HEY! I Thought you was Supposed ta be Bloggin'!

Having a child with Rett is a profound experience.

Blogging is a terrific way to get some thoughts, important and otherwise, out into the world to share.

Blogging about your child with Rett is hard. For my personal ramblings, stories, poems, geekish writings, I'll post things without a second thought. Nothing is ever good enough to write about my girl.

Campbell is 6, going to school, and making a ton of friends. So much has happened I want to share. As I reach brief moments of calm, long enough to put thoughts and experience into words, more happens. Sometimes a setback, sometimes amazing things happen. The latter is more often the case lately.

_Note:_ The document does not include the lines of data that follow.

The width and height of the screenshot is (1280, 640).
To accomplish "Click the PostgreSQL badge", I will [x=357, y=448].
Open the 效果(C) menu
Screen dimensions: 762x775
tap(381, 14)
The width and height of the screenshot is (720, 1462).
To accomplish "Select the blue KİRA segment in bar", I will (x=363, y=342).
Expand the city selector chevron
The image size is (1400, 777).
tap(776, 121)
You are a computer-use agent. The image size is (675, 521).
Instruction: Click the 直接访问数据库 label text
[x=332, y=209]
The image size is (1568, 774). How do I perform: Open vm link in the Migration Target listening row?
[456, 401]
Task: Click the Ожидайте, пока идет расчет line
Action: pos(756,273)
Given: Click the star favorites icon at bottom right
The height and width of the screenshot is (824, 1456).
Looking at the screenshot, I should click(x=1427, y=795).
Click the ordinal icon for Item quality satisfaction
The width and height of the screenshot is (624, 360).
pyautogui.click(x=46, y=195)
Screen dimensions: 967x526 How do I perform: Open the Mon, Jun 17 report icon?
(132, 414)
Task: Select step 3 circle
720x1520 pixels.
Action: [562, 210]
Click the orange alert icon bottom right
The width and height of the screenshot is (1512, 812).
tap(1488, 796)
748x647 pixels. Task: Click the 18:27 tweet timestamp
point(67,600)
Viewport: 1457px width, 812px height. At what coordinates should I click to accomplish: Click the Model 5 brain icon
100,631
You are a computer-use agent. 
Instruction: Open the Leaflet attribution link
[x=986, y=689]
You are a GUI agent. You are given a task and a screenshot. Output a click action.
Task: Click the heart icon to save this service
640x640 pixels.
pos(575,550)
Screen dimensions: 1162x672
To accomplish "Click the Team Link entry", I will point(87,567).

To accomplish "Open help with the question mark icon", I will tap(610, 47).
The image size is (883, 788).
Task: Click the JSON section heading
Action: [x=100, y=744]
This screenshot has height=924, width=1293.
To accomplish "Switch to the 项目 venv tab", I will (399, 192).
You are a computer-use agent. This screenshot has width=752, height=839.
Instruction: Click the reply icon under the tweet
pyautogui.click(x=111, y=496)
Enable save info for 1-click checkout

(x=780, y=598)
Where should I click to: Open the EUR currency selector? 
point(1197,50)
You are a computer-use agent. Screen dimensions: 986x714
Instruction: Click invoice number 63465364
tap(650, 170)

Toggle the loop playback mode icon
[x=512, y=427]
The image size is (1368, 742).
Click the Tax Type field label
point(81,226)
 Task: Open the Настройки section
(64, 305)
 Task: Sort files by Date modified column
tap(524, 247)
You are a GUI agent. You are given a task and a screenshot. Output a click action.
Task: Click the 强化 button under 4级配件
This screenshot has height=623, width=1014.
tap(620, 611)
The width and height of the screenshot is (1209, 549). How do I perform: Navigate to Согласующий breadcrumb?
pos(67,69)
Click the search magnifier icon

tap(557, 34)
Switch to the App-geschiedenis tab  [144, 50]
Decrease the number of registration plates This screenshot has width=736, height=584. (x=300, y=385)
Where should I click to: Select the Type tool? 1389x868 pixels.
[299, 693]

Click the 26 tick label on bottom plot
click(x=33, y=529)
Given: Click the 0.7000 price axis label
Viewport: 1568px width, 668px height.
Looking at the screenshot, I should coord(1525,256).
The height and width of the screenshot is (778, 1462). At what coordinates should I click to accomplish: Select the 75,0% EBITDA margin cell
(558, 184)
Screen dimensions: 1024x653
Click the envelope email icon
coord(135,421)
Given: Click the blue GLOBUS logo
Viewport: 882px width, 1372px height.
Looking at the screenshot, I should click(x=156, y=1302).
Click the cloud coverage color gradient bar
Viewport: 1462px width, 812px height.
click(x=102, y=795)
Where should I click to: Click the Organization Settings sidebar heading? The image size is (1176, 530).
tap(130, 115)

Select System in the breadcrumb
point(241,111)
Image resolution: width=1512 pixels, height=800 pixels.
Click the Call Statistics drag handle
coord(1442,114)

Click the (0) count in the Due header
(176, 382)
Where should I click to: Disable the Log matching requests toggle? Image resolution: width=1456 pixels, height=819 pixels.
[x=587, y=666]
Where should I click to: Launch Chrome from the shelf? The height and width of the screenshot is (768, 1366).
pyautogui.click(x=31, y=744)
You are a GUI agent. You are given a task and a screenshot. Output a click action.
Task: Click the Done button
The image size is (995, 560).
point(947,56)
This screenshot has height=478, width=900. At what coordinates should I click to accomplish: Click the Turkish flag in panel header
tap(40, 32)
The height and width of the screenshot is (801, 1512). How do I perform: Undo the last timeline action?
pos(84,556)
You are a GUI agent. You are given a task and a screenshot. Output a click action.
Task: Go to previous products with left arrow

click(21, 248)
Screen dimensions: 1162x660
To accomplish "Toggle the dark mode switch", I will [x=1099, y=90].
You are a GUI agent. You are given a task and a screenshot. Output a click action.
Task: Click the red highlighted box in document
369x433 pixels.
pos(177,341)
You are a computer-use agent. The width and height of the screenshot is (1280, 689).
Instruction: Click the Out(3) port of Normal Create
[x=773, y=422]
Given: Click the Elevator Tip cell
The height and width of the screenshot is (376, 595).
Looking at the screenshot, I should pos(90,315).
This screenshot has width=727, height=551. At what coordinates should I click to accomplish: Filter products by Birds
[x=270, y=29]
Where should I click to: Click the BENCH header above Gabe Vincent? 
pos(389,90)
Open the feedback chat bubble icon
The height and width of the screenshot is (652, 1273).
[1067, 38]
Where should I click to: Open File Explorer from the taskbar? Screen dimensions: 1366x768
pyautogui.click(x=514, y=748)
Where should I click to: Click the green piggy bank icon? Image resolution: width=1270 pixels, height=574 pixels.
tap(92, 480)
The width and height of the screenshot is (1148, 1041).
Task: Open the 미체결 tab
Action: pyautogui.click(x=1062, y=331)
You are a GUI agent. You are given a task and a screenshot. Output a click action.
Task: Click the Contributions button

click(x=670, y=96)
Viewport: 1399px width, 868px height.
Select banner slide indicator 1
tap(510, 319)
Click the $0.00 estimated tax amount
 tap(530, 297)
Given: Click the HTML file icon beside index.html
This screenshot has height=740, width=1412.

I'll do some elaboration in the "near" future, but here are some highlights:

• Campbell had a g-tube put in. For those unfamiliar, it is a feeding tube. Hard to think about anyone putting holes into my angel, but it has been terrific for her.
• Campbell lives with me full-time now, with her little sister.
• We've moved to a new city, with new resources, though completely unfamiliar territory with no established network of support. As scary as that was and is, it was one of the best things I ever could have done.
• Campbell is finding, on her own, new ways for her to communicate with us.
• She's just an awesome kid, and that warrants it's own bullet-point

There's so much to share when it comes to my little peanut. She's brought out the best in the world around her, which shows that much more since moving to the "city". There's a lot to do, and it feels like I'm feeling my way in the dark here, but never has anything been so worth it. I hope that sharing my experiences can help others, even if it's just to get an idea where to start.

To those new to the journey, welcome. To those already sharing the journey, feel free to add in the comments to any of my posts. There's so much that we share, and so much more that's unique.